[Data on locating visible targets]
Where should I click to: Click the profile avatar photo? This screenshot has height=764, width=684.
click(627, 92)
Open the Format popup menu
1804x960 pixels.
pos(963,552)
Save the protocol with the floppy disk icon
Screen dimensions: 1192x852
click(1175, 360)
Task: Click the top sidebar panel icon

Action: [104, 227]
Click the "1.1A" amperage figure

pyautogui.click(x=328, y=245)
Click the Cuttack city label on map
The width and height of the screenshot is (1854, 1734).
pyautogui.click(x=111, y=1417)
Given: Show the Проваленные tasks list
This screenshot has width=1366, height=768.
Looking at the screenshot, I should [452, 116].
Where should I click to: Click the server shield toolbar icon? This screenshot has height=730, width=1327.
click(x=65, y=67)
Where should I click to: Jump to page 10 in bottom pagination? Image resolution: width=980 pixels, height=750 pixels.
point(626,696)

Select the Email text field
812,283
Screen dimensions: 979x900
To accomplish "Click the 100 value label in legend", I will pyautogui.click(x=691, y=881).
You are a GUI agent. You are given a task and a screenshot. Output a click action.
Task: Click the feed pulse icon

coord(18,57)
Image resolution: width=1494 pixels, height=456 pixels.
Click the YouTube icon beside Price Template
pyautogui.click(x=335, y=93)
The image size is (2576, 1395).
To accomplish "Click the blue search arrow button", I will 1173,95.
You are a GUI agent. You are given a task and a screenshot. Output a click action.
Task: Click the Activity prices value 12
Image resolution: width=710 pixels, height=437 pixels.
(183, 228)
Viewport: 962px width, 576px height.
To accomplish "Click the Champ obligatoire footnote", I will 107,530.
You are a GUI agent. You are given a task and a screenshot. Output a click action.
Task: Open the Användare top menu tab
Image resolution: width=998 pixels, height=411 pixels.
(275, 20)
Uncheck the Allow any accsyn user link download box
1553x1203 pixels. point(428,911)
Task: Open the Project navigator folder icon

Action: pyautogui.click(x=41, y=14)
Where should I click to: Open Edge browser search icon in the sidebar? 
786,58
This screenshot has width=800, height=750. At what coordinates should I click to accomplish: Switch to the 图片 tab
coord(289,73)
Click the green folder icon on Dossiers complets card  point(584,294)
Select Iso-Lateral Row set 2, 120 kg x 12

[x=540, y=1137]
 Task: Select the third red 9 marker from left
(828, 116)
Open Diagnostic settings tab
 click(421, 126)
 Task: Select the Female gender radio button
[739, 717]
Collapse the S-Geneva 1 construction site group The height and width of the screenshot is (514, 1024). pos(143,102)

EXERCISE » Could you turn every line of the records above into a Markdown table with the columns "Row" and "Line", numbering each row and leaving out the blank lines?

THE COMPLETED TASK »
| Row | Line |
|---|---|
| 1 | Where should I click to: Click the profile avatar photo? This screenshot has height=764, width=684. |
| 2 | click(627, 92) |
| 3 | Open the Format popup menu |
| 4 | 1804x960 pixels. |
| 5 | pos(963,552) |
| 6 | Save the protocol with the floppy disk icon |
| 7 | Screen dimensions: 1192x852 |
| 8 | click(1175, 360) |
| 9 | Task: Click the top sidebar panel icon |
| 10 | Action: [104, 227] |
| 11 | Click the "1.1A" amperage figure |
| 12 | pyautogui.click(x=328, y=245) |
| 13 | Click the Cuttack city label on map |
| 14 | The width and height of the screenshot is (1854, 1734). |
| 15 | pyautogui.click(x=111, y=1417) |
| 16 | Given: Show the Проваленные tasks list |
| 17 | This screenshot has width=1366, height=768. |
| 18 | Looking at the screenshot, I should [452, 116]. |
| 19 | Where should I click to: Click the server shield toolbar icon? This screenshot has height=730, width=1327. |
| 20 | click(x=65, y=67) |
| 21 | Where should I click to: Jump to page 10 in bottom pagination? Image resolution: width=980 pixels, height=750 pixels. |
| 22 | point(626,696) |
| 23 | Select the Email text field |
| 24 | 812,283 |
| 25 | Screen dimensions: 979x900 |
| 26 | To accomplish "Click the 100 value label in legend", I will pyautogui.click(x=691, y=881). |
| 27 | You are a GUI agent. You are given a task and a screenshot. Output a click action. |
| 28 | Task: Click the feed pulse icon |
| 29 | coord(18,57) |
| 30 | Image resolution: width=1494 pixels, height=456 pixels. |
| 31 | Click the YouTube icon beside Price Template |
| 32 | pyautogui.click(x=335, y=93) |
| 33 | The image size is (2576, 1395). |
| 34 | To accomplish "Click the blue search arrow button", I will 1173,95. |
| 35 | You are a GUI agent. You are given a task and a screenshot. Output a click action. |
| 36 | Task: Click the Activity prices value 12 |
| 37 | Image resolution: width=710 pixels, height=437 pixels. |
| 38 | (183, 228) |
| 39 | Viewport: 962px width, 576px height. |
| 40 | To accomplish "Click the Champ obligatoire footnote", I will 107,530. |
| 41 | You are a GUI agent. You are given a task and a screenshot. Output a click action. |
| 42 | Task: Open the Användare top menu tab |
| 43 | Image resolution: width=998 pixels, height=411 pixels. |
| 44 | (275, 20) |
| 45 | Uncheck the Allow any accsyn user link download box |
| 46 | 1553x1203 pixels. point(428,911) |
| 47 | Task: Open the Project navigator folder icon |
| 48 | Action: pyautogui.click(x=41, y=14) |
| 49 | Where should I click to: Open Edge browser search icon in the sidebar?  |
| 50 | 786,58 |
| 51 | This screenshot has width=800, height=750. At what coordinates should I click to accomplish: Switch to the 图片 tab |
| 52 | coord(289,73) |
| 53 | Click the green folder icon on Dossiers complets card  point(584,294) |
| 54 | Select Iso-Lateral Row set 2, 120 kg x 12 |
| 55 | [x=540, y=1137] |
| 56 |  Task: Select the third red 9 marker from left |
| 57 | (828, 116) |
| 58 | Open Diagnostic settings tab |
| 59 |  click(421, 126) |
| 60 |  Task: Select the Female gender radio button |
| 61 | [739, 717] |
| 62 | Collapse the S-Geneva 1 construction site group The height and width of the screenshot is (514, 1024). pos(143,102) |